So, I decided to make cherry clafoutis. I used to love eating this simple dessert in France but what I didn't realise was just how simple it was to make.
I started with a recipe from Kerstin Rodger's Supper Club, added in some modifications from Julia Child's 'Mastering the Art of French Cooking' and came up with a dessert of custardy deliciousness that was perfect served with some cream and a drizzle of leftover juices.
Here's what you need to make it:
500g cherries, stalks removed. (Traditionalists leave the pits in the cherries for extra flavour. I didn't but the choice is yours.)
60ml kirsch or brandy
40g caster sugar
60g caster sugar
50g plain flour
A 25cm (10in) square ovenproof dish (or a dish of equivalent size)
Butter to grease the dish
- Place the cherries in a bowl. Sprinkle over the 40g of caster sugar. Pour over the alcohol and mix.
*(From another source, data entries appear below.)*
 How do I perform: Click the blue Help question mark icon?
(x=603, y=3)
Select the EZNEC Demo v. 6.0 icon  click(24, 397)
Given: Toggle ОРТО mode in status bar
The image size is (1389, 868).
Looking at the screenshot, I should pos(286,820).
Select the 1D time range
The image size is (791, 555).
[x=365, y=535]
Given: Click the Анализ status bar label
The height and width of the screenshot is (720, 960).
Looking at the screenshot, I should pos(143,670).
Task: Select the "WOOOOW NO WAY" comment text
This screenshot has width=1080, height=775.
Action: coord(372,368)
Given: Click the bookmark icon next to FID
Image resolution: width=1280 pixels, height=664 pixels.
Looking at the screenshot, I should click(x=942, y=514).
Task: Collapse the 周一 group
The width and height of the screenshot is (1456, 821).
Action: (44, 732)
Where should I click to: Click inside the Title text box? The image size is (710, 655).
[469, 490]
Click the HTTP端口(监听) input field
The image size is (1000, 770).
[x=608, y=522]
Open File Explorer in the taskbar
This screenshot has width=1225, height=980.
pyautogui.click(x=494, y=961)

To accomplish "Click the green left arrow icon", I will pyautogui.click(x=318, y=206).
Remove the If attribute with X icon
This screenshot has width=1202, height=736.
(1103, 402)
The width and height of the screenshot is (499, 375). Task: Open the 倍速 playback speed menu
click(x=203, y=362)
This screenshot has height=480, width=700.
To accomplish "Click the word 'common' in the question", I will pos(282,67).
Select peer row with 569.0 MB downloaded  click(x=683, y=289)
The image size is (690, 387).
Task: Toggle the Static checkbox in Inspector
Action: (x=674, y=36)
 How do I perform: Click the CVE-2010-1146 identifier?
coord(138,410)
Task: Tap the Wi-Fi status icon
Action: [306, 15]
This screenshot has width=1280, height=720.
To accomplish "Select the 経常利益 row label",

Leave to sit for one hour.
- When the hour is almost up, preheat the oven to 180 Celsius/350F/Gas Mark 4.
- Grease your ovenproof dish with butter.
- Strain your fruit, reserving the liquid, and lay it in the bottom of the dish.
- Whisk the eggs and add the remaining 60g of caster sugar. Once mixed, slowly stir in the flour.
- Finally, add the milk and cream and whisk again.
- Pour the batter over the cherries.
- Bake in the oven for 30 to 40 minutes until the batter has set. Check by shaking the dish a little. It should wobble but hold its shape.
- If you want, you can brush the top with the leftover Kirsh when it leaves the oven. And now comes the hard bit: allow your clafoutis to rest for 30 minutes before serving it still slightly warm.